Garibaldi parlait des politiciens de son temps, que dirait-il des politiciens d'aujourd'hui !
Les Nouvelles Niçoises, jullet 2007
Le bicentenaire vu par la poste française
Un navire de guerre italien, parti de Caprera, avait convoyé à Nice un bureau de poste temporaire et un cachet spécial destiné à oblitérer la date du 4 juillet, le timbre italien émis en l'honneur de Garibaldi. Un bureau de poste temporaire français a fait de même. Mais si un cachet commémoratif spécial « 4 juillet » a bien était utilisé pour l'occasion, la poste française a commis une incongruité vis-à-vis de Garibaldi et pire, elle a procédé à un choix insultant pour les Niçois : non seulement elle n'à pas émis de timbre pour honorer Garibaldi mais elle a oblitéré à sa place, avec le cachet « Garibaldi »... un timbre Vauban !!! Vauban qui écrasa Nice sous un déluge de bombes et de boulets chauffés à blanc durant trois semaines, tuant des centaines de Niçois et détruisant une partie de la ville, Vauban qui fit raser le château de Nice !!! Garibaldi avait souligné à plusieurs reprises dans ses correspondances ce fait honteux, et oblitérer un timbre honorant Vauban avec un cachet censé honorer Garibaldi est plus qu'une incongruité, c'est une insulte à la fois pour Garibaldi et pour les Niçois.

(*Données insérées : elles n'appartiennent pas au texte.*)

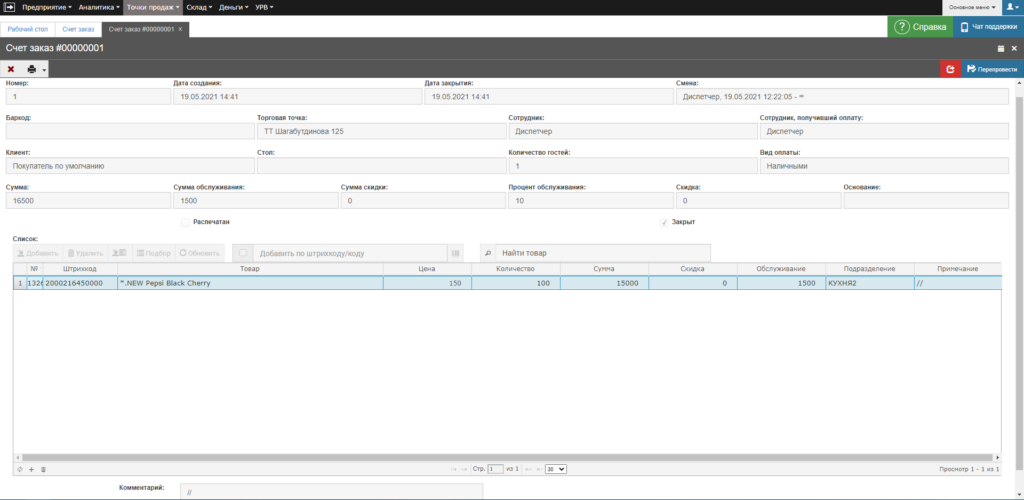Open the Основное меню dropdown

coord(971,7)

La poste française est l'une des plus grandes émettrices de timbres, et parmi les centaines encore en cours, choisir un timbre de Vauban, ne peut être le fruit du hasard. Faute de timbre Garibaldi, elle aurait pu choisir un timbre célébrant un événement humaniste, ou même un timbre figurant des fleurs, mais Vauban, non, pas lui ! Ceci ne sera pas oublié et cet acte s'ajoutera à la longue liste des offenses faites à Nice.